While roaming around Google I/O and looking for answers to numerous questions you guys posed, I ran into Wei Huang, the tech lead on Google Talk for Android. Yup, the same guy who announced video chat two weeks ago on the Google Mobile blog. Here are some questions I had for Wei, echoing many of you guys:

  • Is video chat coming to other devices than the Nexus S and if so, when?
  • It's understandable why the Nexus One has no video chat (although 1-way video chat would still be better than none), but why did it receive no voice chat with the Android 2.3.4 upgrade? Why no love for the OG N1?
  • When can we have multiple accounts in Google Talk? Honeycomb has them, but none of the phone versions do.
  • Why can't we use 3G when using video calling on T-Mobile? WTF???!!11

Here is what Wei shared with me.

The Nexus One situation

First of all, there is no conspiracy in play here - most of the limitations were decisions made due to priorities and a lack of resources. Believe it or not, Google, with its tens of thousands of employees, is still hurting in the Android department. As some team members said, there will never be enough people to do everything efficiently - if you hire more, it will complicate the whole development cycle, and being agile is very important to Android. They feel great where they are now team-wise, and while I couldn't get the team head count, I realized there are many more core Android developers none of us have ever heard of. Ultimately, however, there will always be more stuff to do than they have resources for.

So, back to Google Talk. The primary focus of the team developing video chat was... well, full video chat support, which required a device to have a front-facing camera. Having implemented it, they were hard pressed for time and made a decision not to include logic for just enabling voice into devices that didn't support a front-facing camera - this would have involved more engineering, design, and QA resources they didn't have. So, this is why the Nexus One ended up with no voice chat support altogether.

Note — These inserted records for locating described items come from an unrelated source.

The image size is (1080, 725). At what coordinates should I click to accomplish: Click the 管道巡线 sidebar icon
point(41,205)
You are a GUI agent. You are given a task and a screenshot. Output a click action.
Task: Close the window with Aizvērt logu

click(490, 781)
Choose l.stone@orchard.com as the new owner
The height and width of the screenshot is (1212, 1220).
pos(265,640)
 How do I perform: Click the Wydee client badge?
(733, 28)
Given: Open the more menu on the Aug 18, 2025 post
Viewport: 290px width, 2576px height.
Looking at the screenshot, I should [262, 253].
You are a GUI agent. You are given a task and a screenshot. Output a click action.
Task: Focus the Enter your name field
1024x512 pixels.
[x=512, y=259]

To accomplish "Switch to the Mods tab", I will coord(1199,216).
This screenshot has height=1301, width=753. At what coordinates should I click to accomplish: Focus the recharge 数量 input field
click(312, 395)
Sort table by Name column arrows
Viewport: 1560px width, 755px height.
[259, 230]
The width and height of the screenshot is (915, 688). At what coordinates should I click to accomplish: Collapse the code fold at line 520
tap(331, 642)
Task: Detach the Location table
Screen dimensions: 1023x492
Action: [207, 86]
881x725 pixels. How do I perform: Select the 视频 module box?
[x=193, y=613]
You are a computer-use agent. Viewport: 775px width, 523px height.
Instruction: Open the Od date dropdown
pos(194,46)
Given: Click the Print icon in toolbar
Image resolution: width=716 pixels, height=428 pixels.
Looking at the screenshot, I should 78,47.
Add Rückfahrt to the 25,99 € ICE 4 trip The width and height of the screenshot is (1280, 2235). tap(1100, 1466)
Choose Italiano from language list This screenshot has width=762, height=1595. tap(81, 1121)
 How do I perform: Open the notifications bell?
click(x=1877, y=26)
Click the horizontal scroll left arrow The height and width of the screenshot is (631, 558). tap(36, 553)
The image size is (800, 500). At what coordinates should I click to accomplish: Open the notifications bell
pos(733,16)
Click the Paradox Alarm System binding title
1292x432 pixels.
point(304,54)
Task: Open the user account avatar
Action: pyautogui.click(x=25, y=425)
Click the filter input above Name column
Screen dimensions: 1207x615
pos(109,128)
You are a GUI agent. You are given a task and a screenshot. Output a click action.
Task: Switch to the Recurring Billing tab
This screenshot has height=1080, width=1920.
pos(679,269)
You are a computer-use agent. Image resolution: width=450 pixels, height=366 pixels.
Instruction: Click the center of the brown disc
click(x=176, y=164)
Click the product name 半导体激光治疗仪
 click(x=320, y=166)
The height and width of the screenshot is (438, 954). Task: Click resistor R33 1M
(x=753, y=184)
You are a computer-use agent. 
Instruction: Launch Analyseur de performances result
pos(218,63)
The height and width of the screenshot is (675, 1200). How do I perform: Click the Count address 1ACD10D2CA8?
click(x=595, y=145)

Update: Another factor I forgot to mention was that the new library required for video chat was quite heavy, and the Nexus One was getting "kind of tight" on space, potentially requiring a bunch of hacking to get around the limits.

Multiple Accounts

A similar situation happened with multiple accounts and all the improvements made to the Honeycomb version of Google Talk. As you may know, the HC version has had video chat and multiple accounts from day 1. Because of the Nexus S, the team decided to backport video chat to Gingerbread (Android 2.3.4 specifically) and leave it at that. Since video chat required a new library previously not included in Android builds, this 2.3.4 upgrade was necessary - it was not possible to release the application on previous versions of Android.

Going forward, Ice Cream Sandwich

So, all of the above means that as long as manufacturers upgrade their front-facing camera bearing devices to at least Android 2.3.4, they should have no problems getting video chat to work. The ball is in your court now, HTC, Samsung, etc (even the OG EVO 4G has a front-facing camera).

Going forward, specifically in ICS (Ice Cream Sandwich - get used to the abbreviation), we will see multiple accounts along with video chat, because these improvements are already in Honeycomb.

No 3G calling on T-Mobile

There is another issue that Wei talked about - some carriers are apparently blocking the special P2P mode that Google Talk's video chat uses to connect to the other party. This in turn means that video chat is not possible on such carriers' mobile networks until they unblock this P2P method (Wi-Fi calling is always fine). I believe Verizon is one such carrier, but don't quote me on that. Update: Wei emailed in and corrected me here - that carrier is actually T-Mobile. Verizon is allowing such P2P connections just fine. This is the reason why 3G video calls are not possible on T-Mobile at this time.

And there you have it - no conspiracy theories, just engineering resource constraints and pure facts, as gathered at I/O.